Andamos de loja em loja só olhando as coisas, algumas bem caras e totalmente fora de cogitação! o_O Acabamos não comprando nada e almoçando no Mc Donalds, comida beeem saudável, mas uma das coisas mais baratas por aqui (e seguras, quando não se fala Nihongo e não se conhece os restaurantes ao redor…). E, de lá, fomos para Bentenjima.

Bentenjima é uma cidade à beira-mar que parece viver de criação (ou seria plantação?) de nori (alga marinha). A cidade mesmo parece falida, um monte de prédios velhos, lojas abandonadas… Mas a água é de um verde cristalino, através do qual se vê conchinhas, pedras, algas e sirizinhos!

Andamos por uma espécie de baía, na qual construíram um torii no meio do mar. Segundo meu pai, o bonito é o pôr do sol lá! Mas, infelizmente, o sol andava escondido desde manhãzinha…

Acabamos voltando pra Hamamatsu, fomos para um depato gigante (se comparado com o que tem aqui, pelo menos…). E finalmente encontrei uma livraria com livros em Inglês! Inclusive Paulo Coelho, o único brasileiro por lá. Acho que temos coisas beeeeeem melhores a exportar, mas isso é um post à parte… Encontrei Murakami, Kerouac, Capote, Dostoiévsky e tudo bem baratinho! Tudo bem que os livros parecem impressos em papel de pão, mas esperava que fossem bem mais caros mesmo assim (custavam em média R$ 30). Eu, é claro, fiz algumas aquisições, mas com o coração na mão por deixar algumas muitas outras para trás! Não adianta, pode ter um mundo de roupas, sapatos, perfumes, jóias em volta mas se tiver 1 livrariazinha ou 1 sebo, não penso duas vezes onde entrar!

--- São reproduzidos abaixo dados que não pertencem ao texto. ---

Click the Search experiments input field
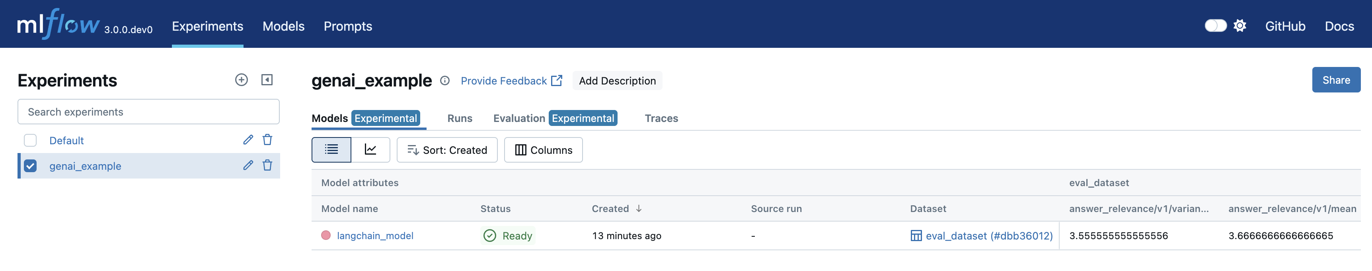The width and height of the screenshot is (1372, 271). pyautogui.click(x=149, y=112)
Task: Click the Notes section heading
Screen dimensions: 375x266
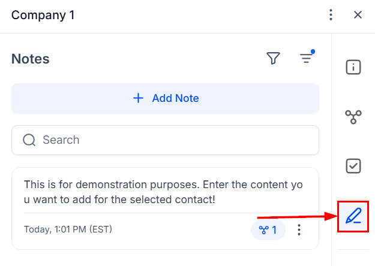Action: [31, 59]
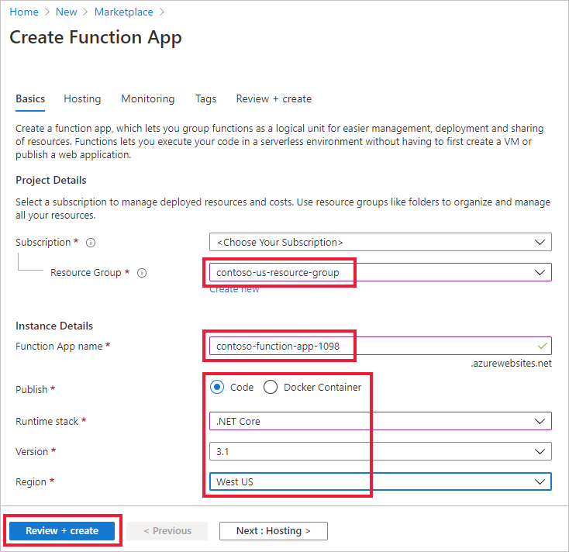569x552 pixels.
Task: Expand the Resource Group dropdown
Action: [380, 272]
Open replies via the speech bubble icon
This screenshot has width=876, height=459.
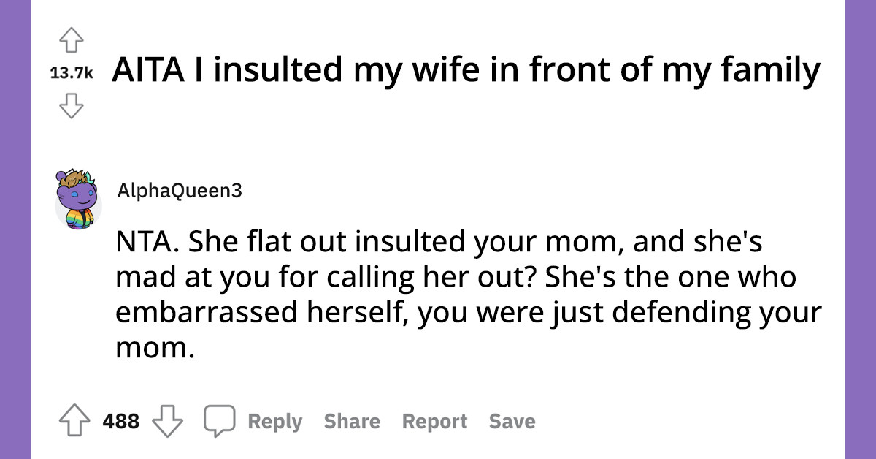coord(220,420)
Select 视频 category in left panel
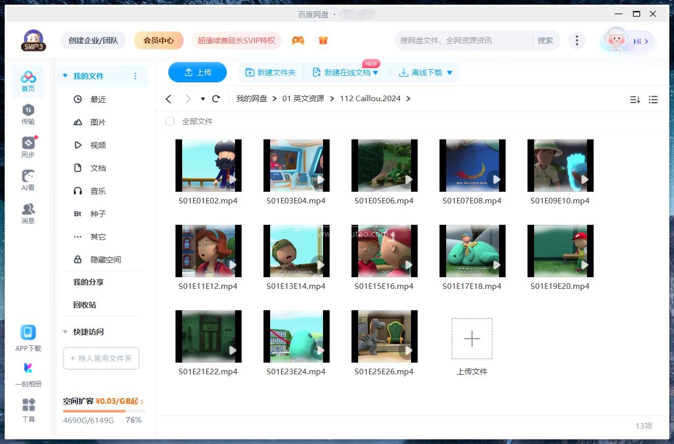 [x=97, y=145]
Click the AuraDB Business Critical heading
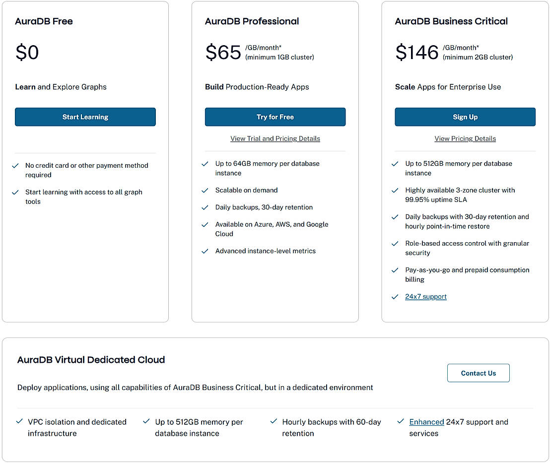 pos(451,21)
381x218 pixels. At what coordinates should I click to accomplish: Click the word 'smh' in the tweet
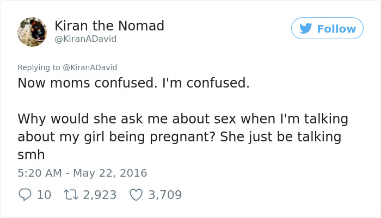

Minha irmã, entretanto, é totalmente o oposto… típica adolescente, fascinada por roupas, sapatos, jóias… Depois do meu momento na livraria, fomos agrada-la um pouco também. Experimentamos óculos escuros e encontramos uma loja de roupas bem bonitas em promoção! Aí meu lado mulher também falou mais alto e fiz mais algumas aquisições… Ficamos na loja até a musiquinha de “estamos fechando” começar a tocar! Tadinho do meu pai que tem que aguentar tudo isso! hahaha!

Bom, depois posto as fotos de tudo! Agora só quero tomar um banho quentinho, deitar no futon, ler um pouquinho e dormir! O sábado aqui nem pareceu de Carnaval, mas mesmo assim foi divertido e cansativo!